Octubre
de 1992, aeropuerto de Islamabad (Pakistán)
Yo
ya no podía más. Allí presa dentro del avión no lograba comprender por qué nos
hacían esperar otra hora para el despegue. Una hora más encima de las dos horas
de vuelo Madrid-Londres, tres horas en Heathrow, y otras siete arriesgando
la vida con la PIA que nos trasladó desde Londres hasta Islamabad, donde debíamos
pasar cinco que se convirtieron en siete y el control de seguridad más
exhaustivo que he tenido que sufrir en mi vida donde mujeres cacheaban a las mujeres
metiendo sus manos en todo el cuerpo.
Sentada
en uno de los asientos centrales del gran Boeing, no podía percibir lo que
pasaba al borde de la pista. Había visto de refilón una tarima y unas banderas pero
a mí lo que me inquietaba era mi propio cansancio y la urgencia de cubrir el
último tramo del viaje con destino Pekín.
Mi
mirada iba de mi reloj al pasillo a los asistentes de vuelo a mi reloj a la
señal de cinturones abrochados a mi reloj a la cara de mi marido a mis uñas a
mi reloj de nuevo… cuando mis oídos escucharon una marcha militar.
De
nuevo miro a mi marido y ambos nos encojemos de hombros. No tenemos ni idea de
lo que está pasando.
Finalmente,
después de otro periodo de tiempo difícil de calcular hoy, se anuncia el cierre
de puertas y las instrucciones para el despegue. Respiré. Sólo quedaban otras
siete horas hasta Pekín.
Cuando
el avión llegó a la altura de vuelo, el piloto nos comunica por
megafonía que el señor Nelson Mandela pasará por la nave a saludar a todos
los viajeros.
No
me alcanzan las palabras para describir lo que allí se organizó. La mayoría del
pasaje era de origen paquistaní y el resto grupos de turistas. En ese mismo
instante cada cual se olvidó de su propio cansancio y se transformó en un ser
cuyo deseo último era tocar a Mandela. Todos, menos yo.
Allí
permanecí sentada, como estatua de sal, enfurruñada y agotada, y hasta temerosa
de que aquella revolución produjera un accidente en vuelo.
Recuerdo
a la gente agolpándose en los pasillos, gritando palabras que no podía
comprender, las manos alzadas aplaudiendo con fervor, nombres de ciudades
flotando en el aire (una voz repitiendo sin parar “Girona next to Barcelona”)…
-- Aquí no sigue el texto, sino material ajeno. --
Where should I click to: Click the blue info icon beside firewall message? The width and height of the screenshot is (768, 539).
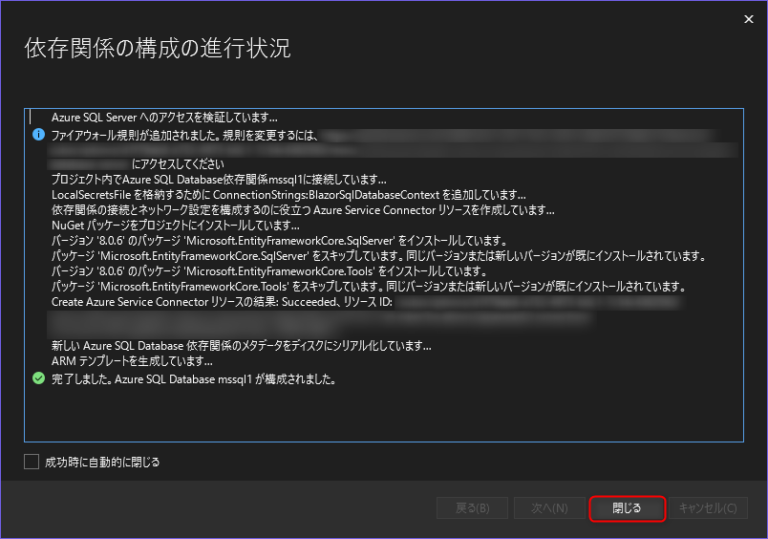pyautogui.click(x=38, y=134)
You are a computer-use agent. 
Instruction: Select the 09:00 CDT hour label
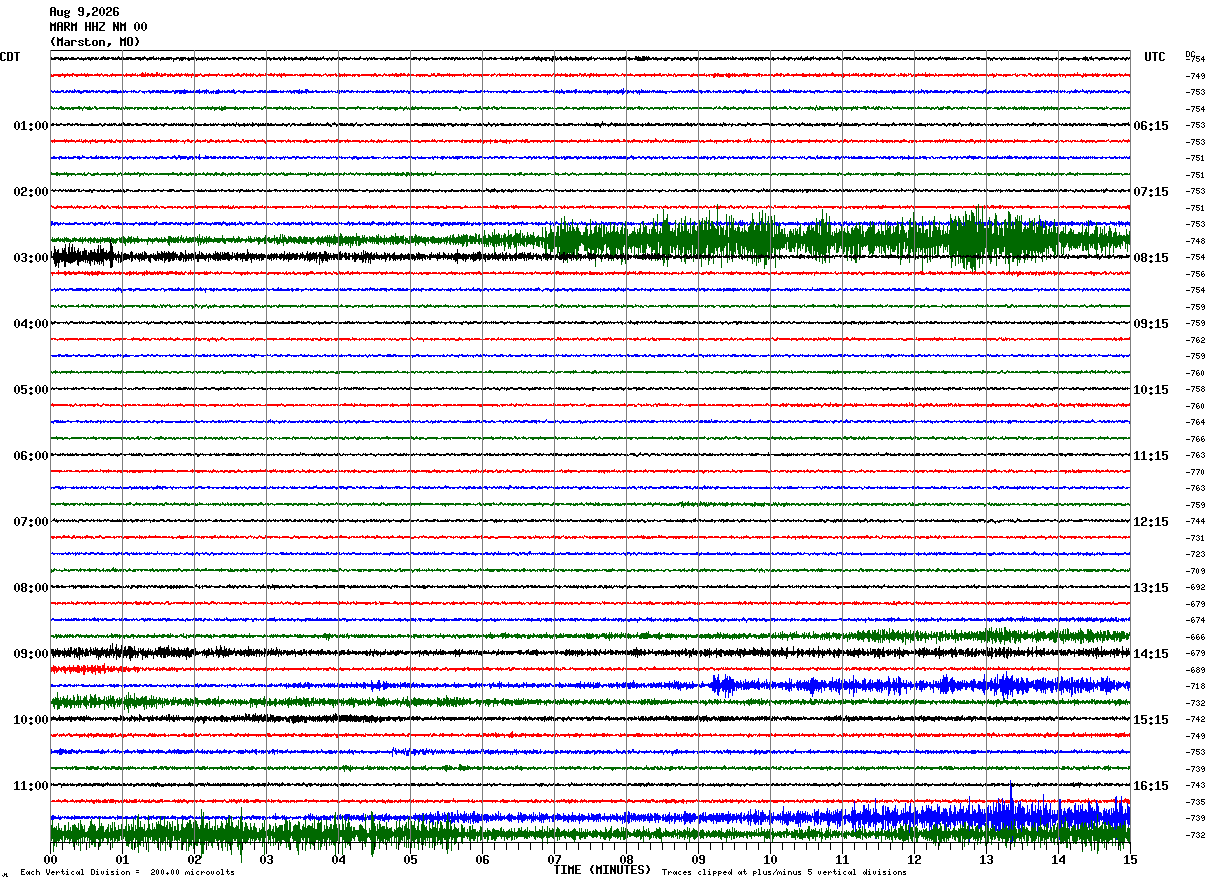click(31, 654)
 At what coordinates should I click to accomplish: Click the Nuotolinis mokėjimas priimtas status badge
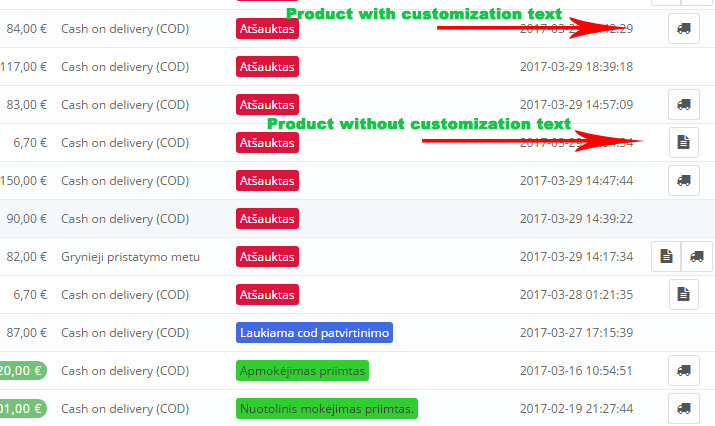[327, 409]
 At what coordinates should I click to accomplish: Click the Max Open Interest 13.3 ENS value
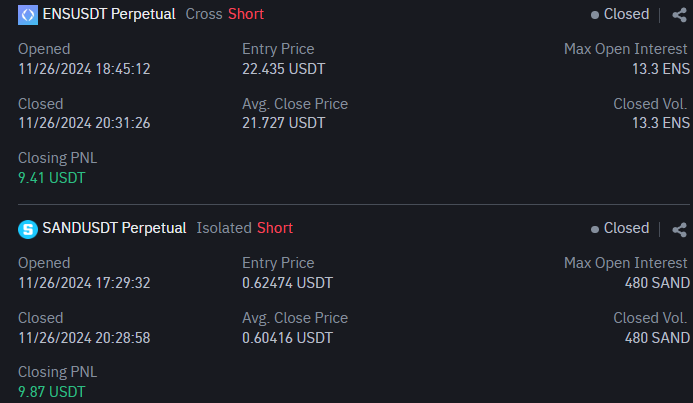pos(661,69)
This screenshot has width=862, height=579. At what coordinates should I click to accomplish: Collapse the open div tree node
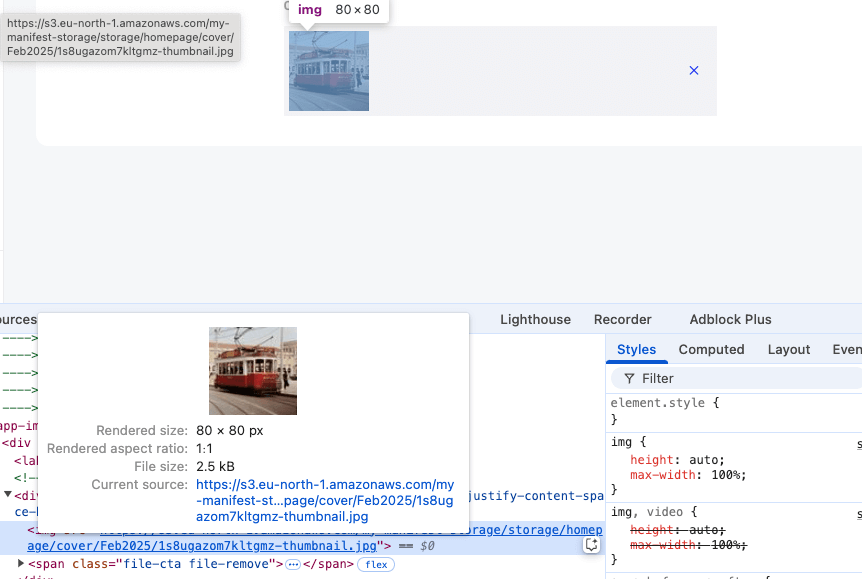pyautogui.click(x=8, y=495)
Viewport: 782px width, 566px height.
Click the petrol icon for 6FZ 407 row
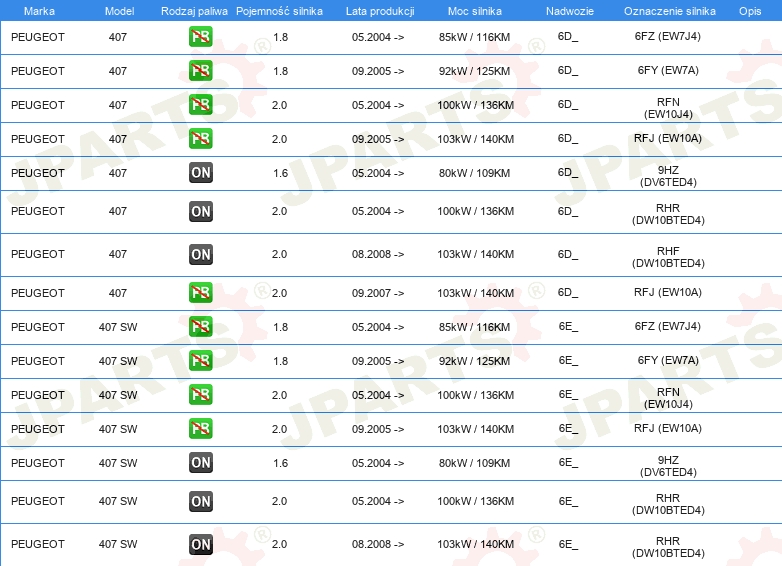(200, 37)
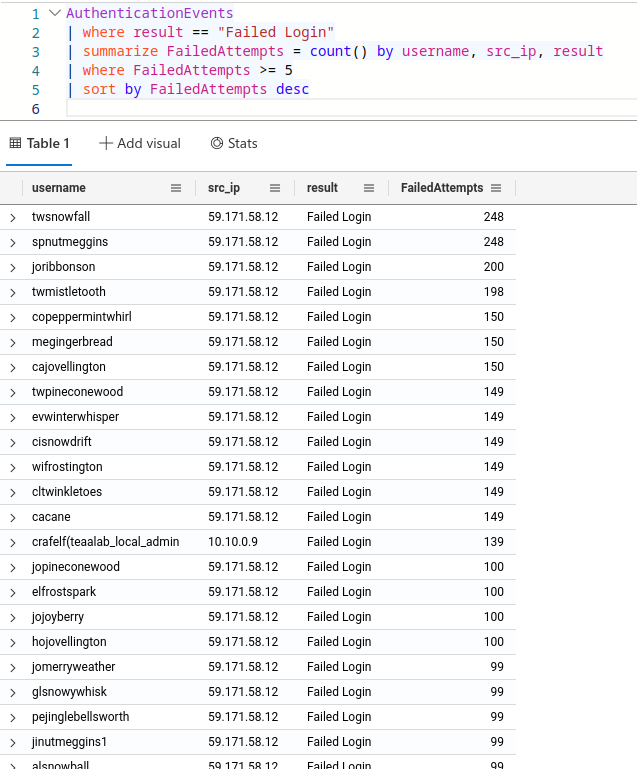Sort by the username column header
Viewport: 637px width, 769px height.
[59, 188]
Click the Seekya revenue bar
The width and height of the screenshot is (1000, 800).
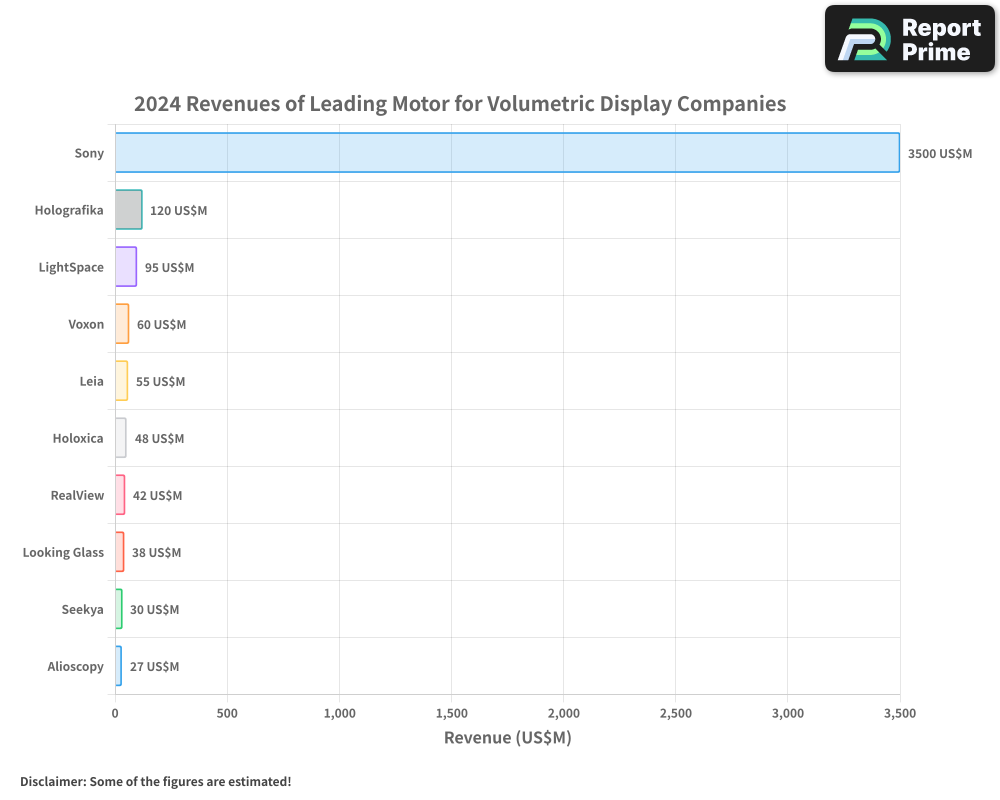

y también a él con la sonrisa eterna en los labios estrechando cada una, y
digo, cada una de las manos que se tendían a su paso.
Por
fin llegó hasta la fila en la que me ubicaba. Nelson Mandela se paró y me
miró con curiosidad. No entendía por qué yo me comportaba de manera diferente,
por qué estaba yo allí sentada y no de pié, callada y sin gritar, con gesto
agrio y no sonriendo como lo hacía el resto de mis compañeros de viaje.
-
- Don´t you say me anything?
Muda
le alargué la mano. No había entendido la pregunta, y aún hoy me pregunto qué
me quiso decir, sólo sé que en mi ofuscación no fui capaz de calibrar la
grandeza de la persona que tenía delante por la única “sinrazón” de un retraso
horario. Qué necia.
Tiempo después de sobrevolar el Himalaya y el desierto del Gobi aterricé en Pekín.
Entonces, y sólo entonces, cuando la tensión había desaparecido de mi cuerpo,
fui consciente del regalo que se me había presentado. Y me sentí mal, muy mal,
pero ya nada podía hacer. Lo único que me quedaba era pedir disculpas en
silencio a aquella grandísima persona que, desde aquel momento y por siempre, fue para nosotros “Nuestro amigo Nelson”.